(RECORDED INFORMATION Opens)

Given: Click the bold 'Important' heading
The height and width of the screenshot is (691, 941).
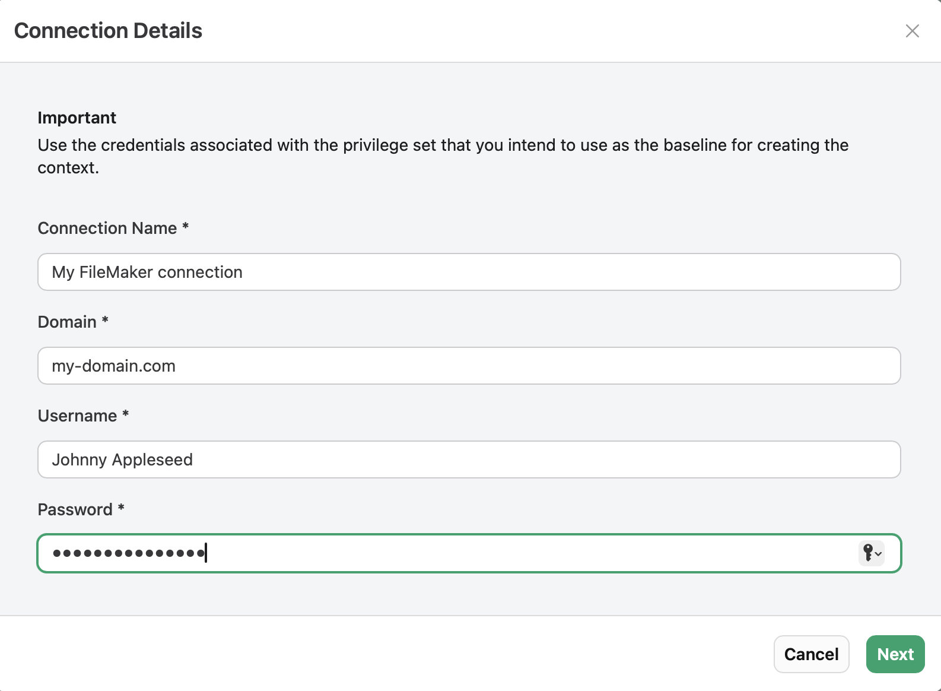Looking at the screenshot, I should tap(77, 118).
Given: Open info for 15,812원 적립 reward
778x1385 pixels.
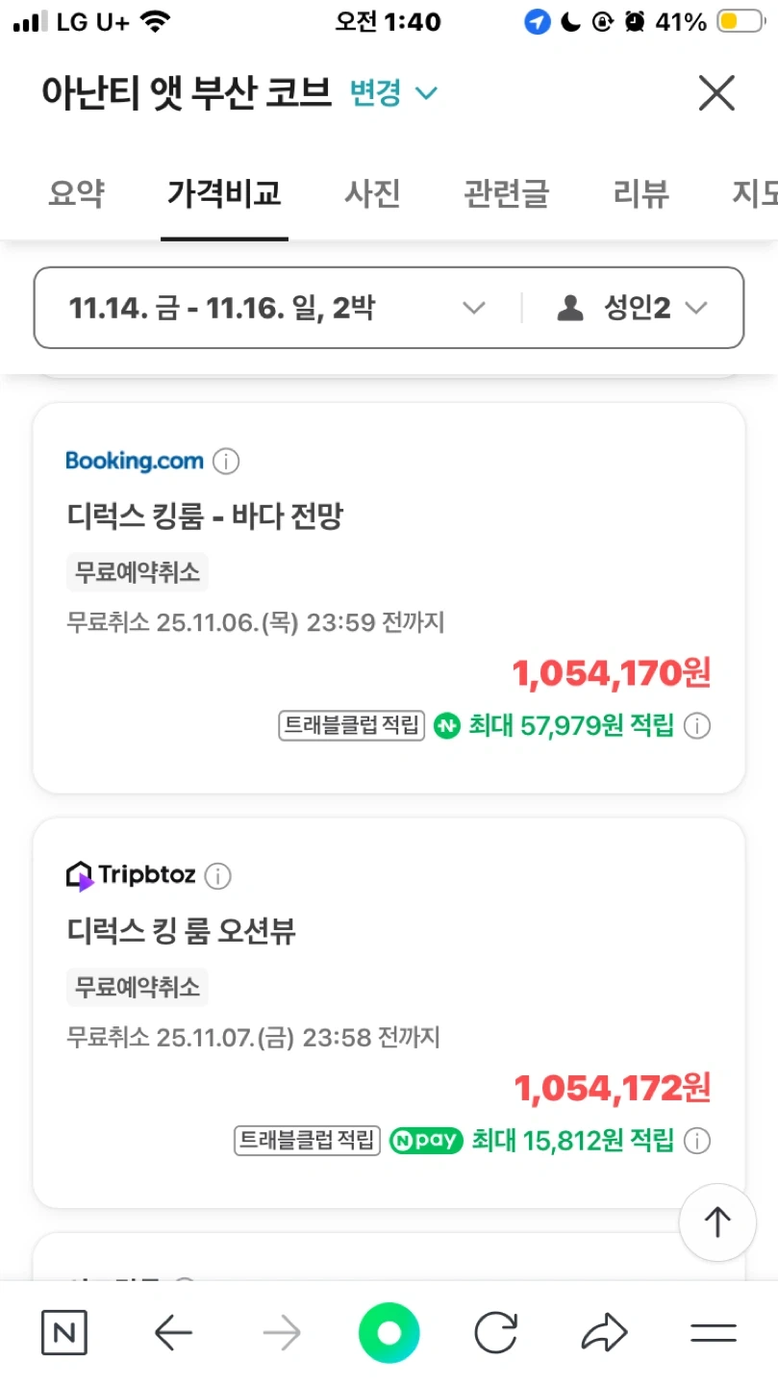Looking at the screenshot, I should pyautogui.click(x=697, y=1142).

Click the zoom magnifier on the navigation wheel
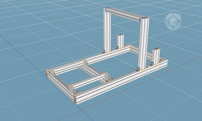click(180, 22)

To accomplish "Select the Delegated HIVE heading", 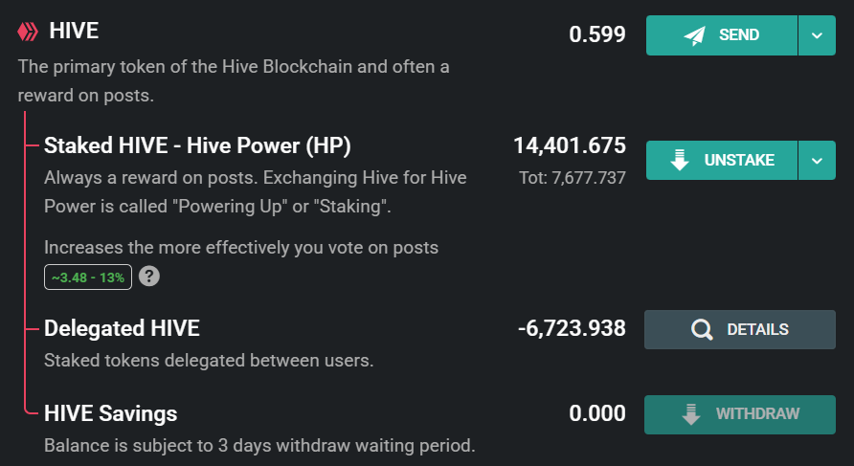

(RECORDED INFORMATION Closes)

● **EXERCISE REQUIREMENTS**
Everything from the line containing "The height and" through the last line of the entries is to be output exactly as written, minus any pictures.

● **REPLY**
The height and width of the screenshot is (691, 941).
Looking at the screenshot, I should tap(77, 118).
Given: Open info for 15,812원 적립 reward
778x1385 pixels.
Looking at the screenshot, I should pyautogui.click(x=697, y=1142).

Click the zoom magnifier on the navigation wheel
click(180, 22)

To accomplish "Select the Delegated HIVE heading", 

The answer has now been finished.